Un message universel pour notre temps
La rencontre entre Paramahansa Yogananda et Thérèse Neumann résonne avec une pertinence particulière dans notre monde contemporain, où le dialogue interreligieux et la quête d’une spiritualité authentique n’ont jamais été aussi essentiels. Au-delà des phénomènes extraordinaires qui ont marqué leur rencontre, c’est avant tout le message d’unité spirituelle qui émerge de leur dialogue qui mérite notre attention. Source de la photo: Yogananda site.
Ces deux êtres d’exception nous démontrent que les frontières entre traditions spirituelles sont plus perméables qu’il n’y paraît. Alors que Yogananda reconnaît dans l’expérience de Thérèse les principes du pranisme yogique, celle-ci valide intuitivement sa compréhension, illustrant comment des vérités identiques peuvent s’exprimer à travers des langages et des traditions différents.

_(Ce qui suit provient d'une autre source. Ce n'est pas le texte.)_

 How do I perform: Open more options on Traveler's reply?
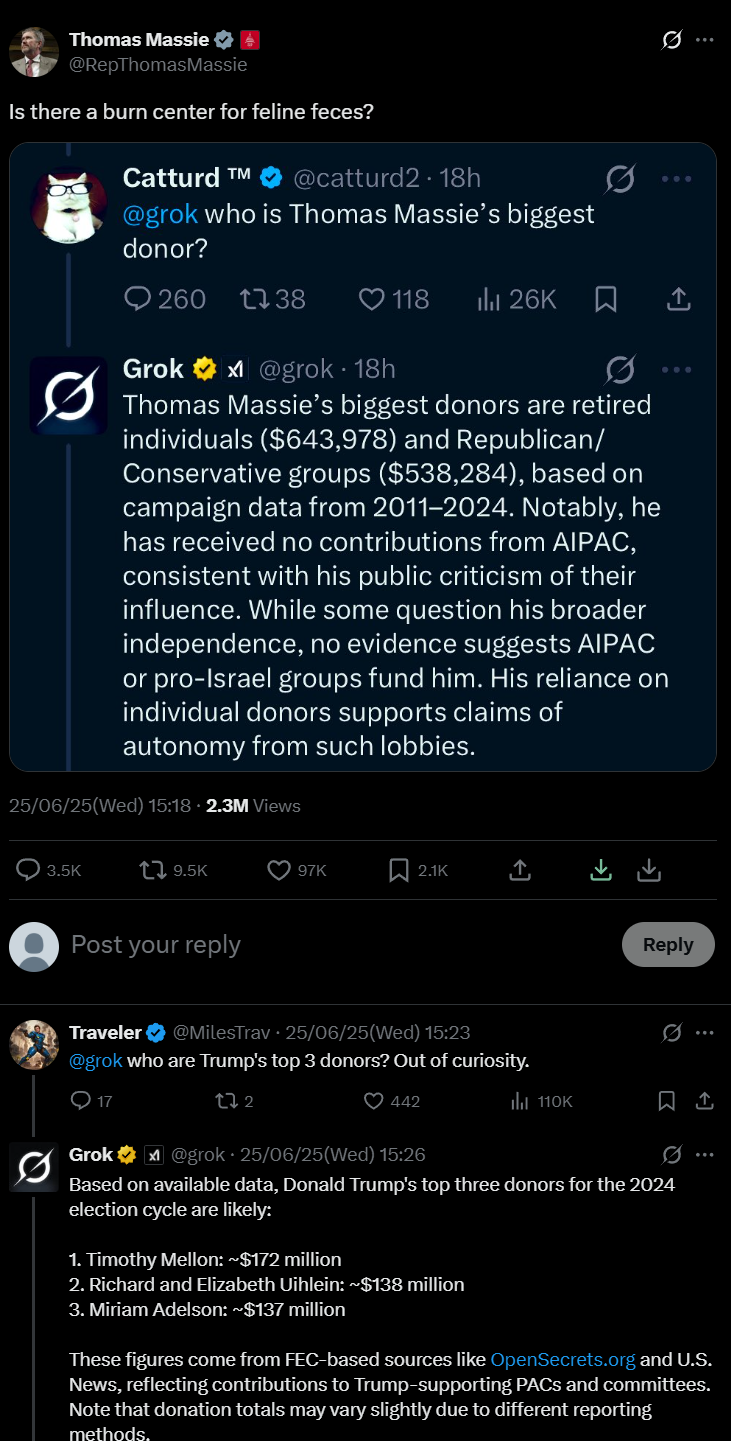pos(705,1033)
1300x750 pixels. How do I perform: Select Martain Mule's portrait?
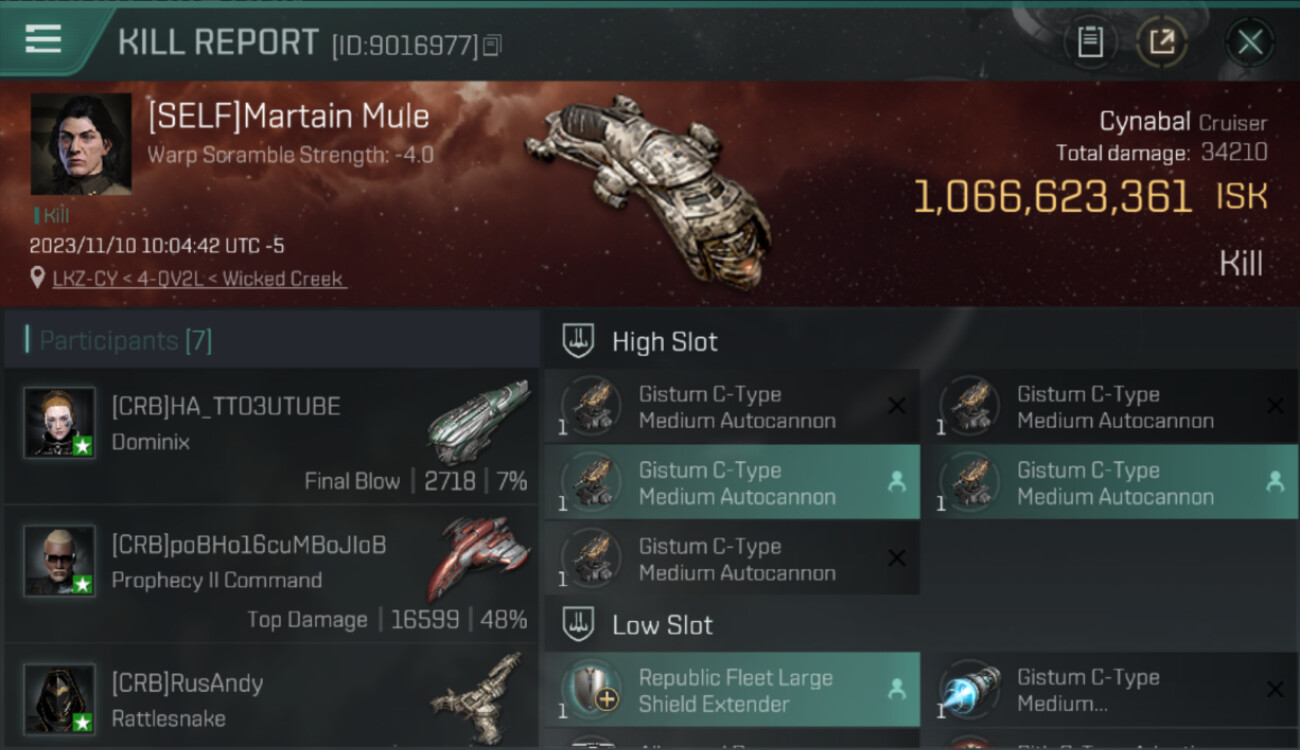tap(81, 145)
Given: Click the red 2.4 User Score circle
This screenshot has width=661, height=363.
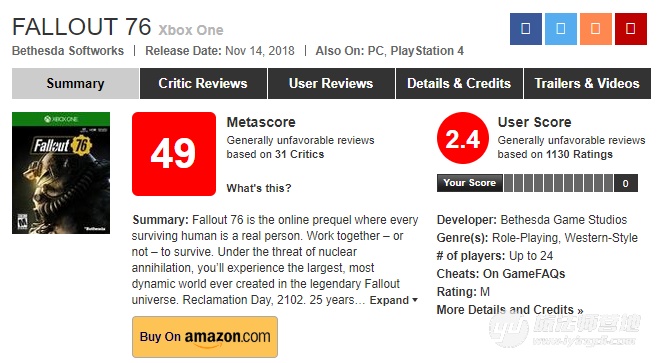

Cette reconnaissance mutuelle nous invite à dépasser nos cloisonnements religieux pour rechercher l’essence universelle qui sous-tend toutes les traditions authentiques.
Les phénomènes mystiques qu’ils incarnent, loin d’être de simples curiosités, témoignent des potentialités extraordinaires de l’être humain lorsqu’il atteint des états de conscience supérieurs. L’inédie de Thérèse et le pranisme des yogis nous rappellent que notre compréhension de la réalité et des lois qui la gouvernent reste limitée. Ces manifestations nous invitent à l’humilité face au mystère de l’existence et à l’ouverture d’esprit devant des expériences qui défient notre rationalité.
Pour les chercheurs spirituels d’aujourd’hui, qu’ils soient issus du yoga, du christianisme ou d’autres traditions, cette rencontre historique porte un message d’espoir et d’encouragement. Dans un monde où les divisions religieuses continuent de générer des conflits, l’exemple de Yogananda et Thérèse Neumann nous montre la voie d’une spiritualité capable de reconnaître et de célébrer l’unité dans la diversité.